No despacho emitido pelo magistrado, é descrito um suposto esquema de desvio de recursos da cota parlamentar, que teria contado com a participação de assessores e o emprego de estruturas privadas para conferir aparência de legalidade às despesas. As investigações indicam que foram realizados pagamentos por serviços inexistentes ou irregulares, além de movimentações financeiras que se mostram incompatíveis com a renda declarada pelos envolvidos. Esse cenário sugere uma operação coordenada para desviar fundos públicos, utilizando mecanismos que mascaram a verdadeira natureza das transações.
Entre os aspectos mais graves apontados está a suspeita de lavagem de dinheiro através da prática conhecida como “smurfing”, que envolve o fracionamento de saques e depósitos em valores menores, com o objetivo de burlar os mecanismos de controle e detecção de irregularidades financeiras.

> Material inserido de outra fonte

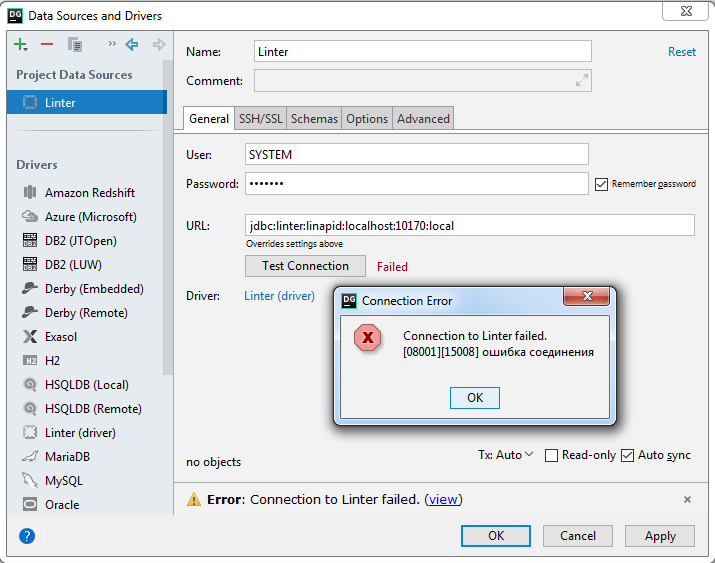Dismiss the error bar with the x icon
Image resolution: width=715 pixels, height=563 pixels.
coord(687,499)

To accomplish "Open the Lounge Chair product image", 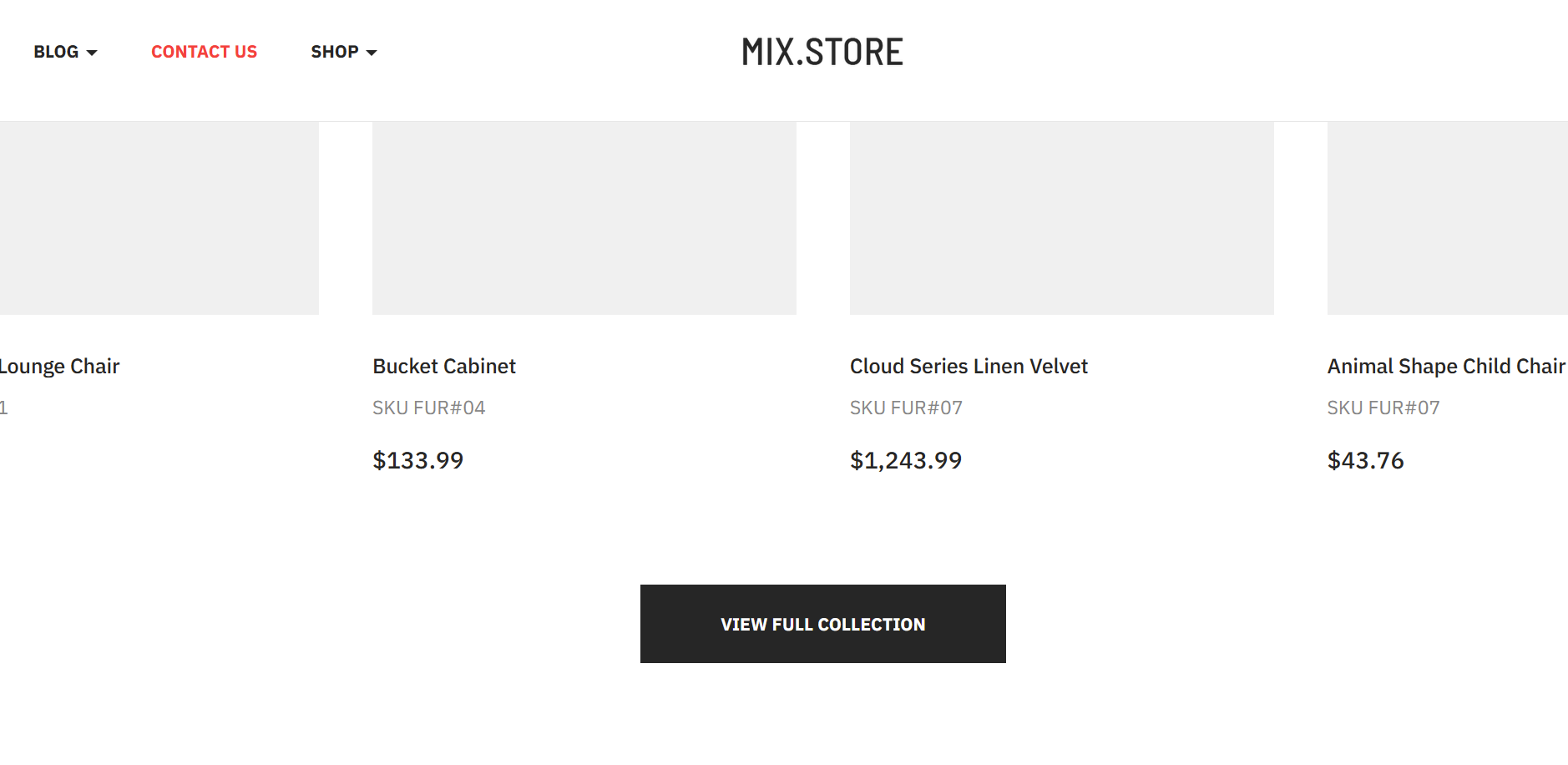I will point(159,218).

A Polícia Federal (PF) também identificou, por meio de análises, conversas em aplicativos de mensagens que indicam repasses efetuados “por fora”, ou seja, de forma não oficial, e tentativas deliberadas de ocultar a origem dos recursos envolvidos no esquema.
Essas descobertas reforçam a necessidade de apurações mais profundas sobre o uso de cotas parlamentares, destacando vulnerabilidades no sistema de prestação de contas que podem facilitar práticas ilícitas. As evidências coletadas até o momento apontam para uma rede de irregularidades que compromete a transparência no emprego de verbas públicas.